Na pia chamara-se Aurora; Onda era o nome que lhe deram
nos salões.
Por que? A culpa era dela e de
Shakespeare; dela, que o mereceu; de Shakespeare, que o aplicou à instabilidade
dos corações femininos.
Tinha um coração capaz de abrigar
seiscentos cavaleiros em dia de temporal, e até sem temporal. Batessem-lhe à
porta, que a hospitaleira castelã abria sem maior indagação. Dava ao peregrino
água para os pés, pão alvo e vinho puro para o estômago, leito macio e aquecido
para o corpo. Mas, depois disto, fechava-se muito bem fechada em sua alcova, e,
rezando a Deus pela paz dos viajantes alojados, dormia tranqüila em seu leito
solitário.
De
tais facilidades em dar asilo a uns, mesmo quando outros ainda estavam sob o
teto hospitaleiro, é que lhe nasceu a
denominação que serve de título a estas páginas.

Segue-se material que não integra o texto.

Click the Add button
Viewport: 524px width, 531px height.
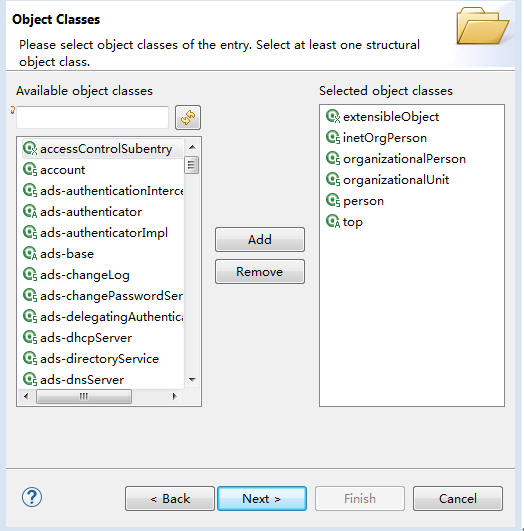click(x=260, y=239)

Pérfida como a onda, disse um dia um dos enganados, vendo-a passar em um
carro e indo parar à porta do Wallerstein.
O nome pegou.
Ora, vejamos, em minha
imparcialidade de historiador, se esta denominação lhe quadrava.
Coitadinha! não precisava
muito tempo para ler-lhe nos olhos, adivinhar-lhe os gestos, traduzir-lhe nos
sorrisos, a vivacidade, a dissimulação, a afabilidade que constituem o tipo da
moça namoradeira.
Via-se que ela conhecia a fundo
esta arte de atrair e prender os corações e as vontades com um simples volver
de olhos, um simples meneio de leque.
Dera-lhe Deus uma beleza que
era a sua base de operações. Não é que a beleza seja absolutamente necessária.

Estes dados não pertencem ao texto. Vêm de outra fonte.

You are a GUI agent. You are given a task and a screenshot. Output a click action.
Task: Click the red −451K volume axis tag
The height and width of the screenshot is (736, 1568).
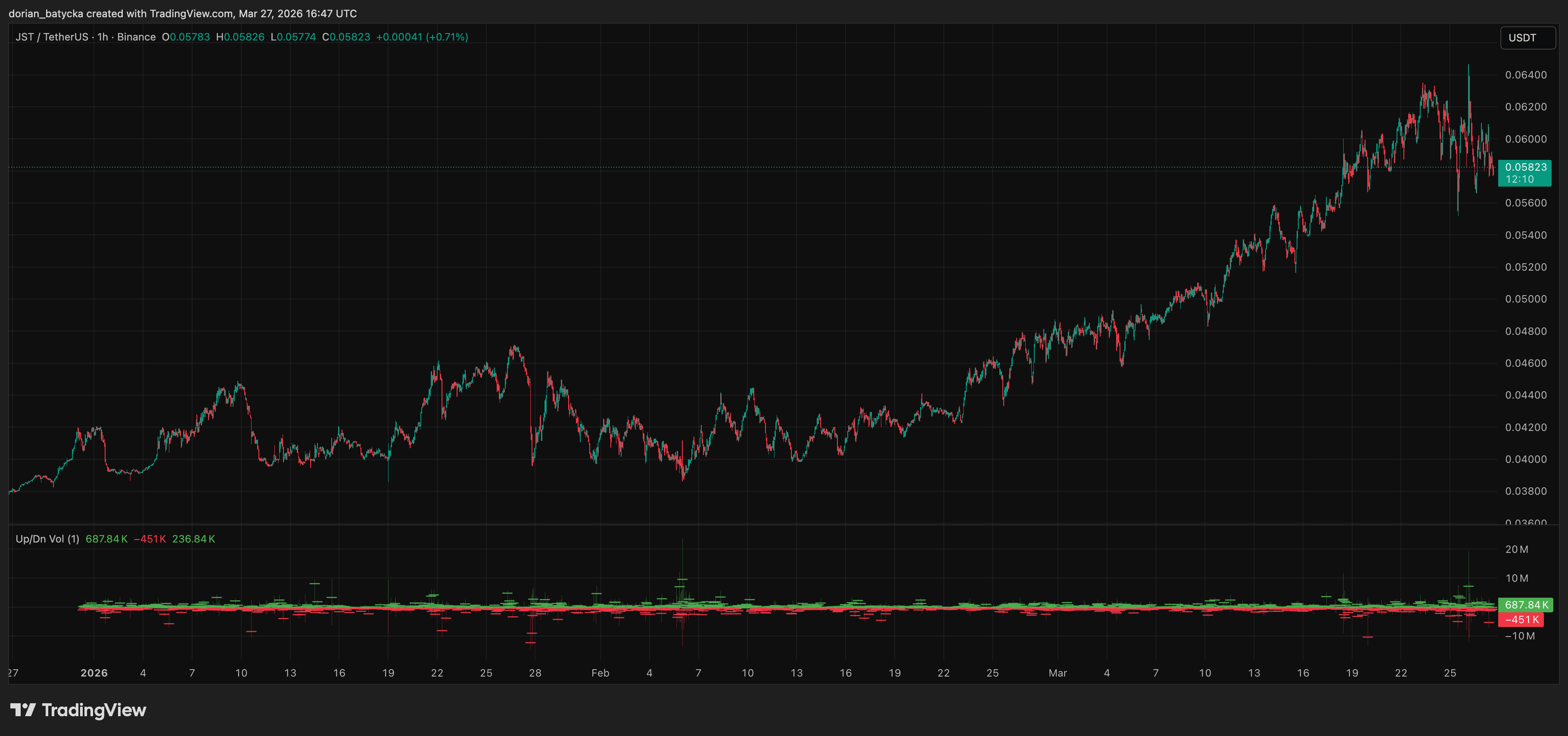point(1521,620)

Sei de alguém que reconheceu uma mulher cujas feições examinadas, uma por uma,
não tinham traço algum de beleza; mas que sabia mover uns olhos que Deus lhe
deu e de que ela, seja dito em honra da verdade, fazia um mau uso. Tão mau, que
este alguém em questão, depois de se apaixonar por eles, achou-se um dia sem
coração e sem futuro.
Se era assim com aquela, o que
não seria com esta, que, além de um par de olhos vivíssimos, formosíssimos,
eloqüentíssimos, possuía as verdadeiras formas de beleza feminina?
Onda
sabia que tinha os olhos bonitos: volvia-os a cada momento; sabia que possuía
mãos de princesa: consertava os cabelos de minuto a minuto; sabia que possuía
uns dentes e uma boca divinos: sorria a propósito de cada coisa; sabia que os
seus pés eram dos mais perfeitos: procurava não sujar o vestido quando descia
do carro.
De modo que, amigos ou
estranhos, pobres ou ricos, poetas ou prosas, velhos ou moços, todas as
criaturas que pertenciam ao sexo do autor e do leitor destas linhas, ficavam
fascinados, presos, apaixonados.
Ela cuidava extremamente de
pôr em relevo a sua beleza mediante os inventos da arte. Era assinante dos
melhores jornais de modas e freguesa das melhores casas de novidades elegantes.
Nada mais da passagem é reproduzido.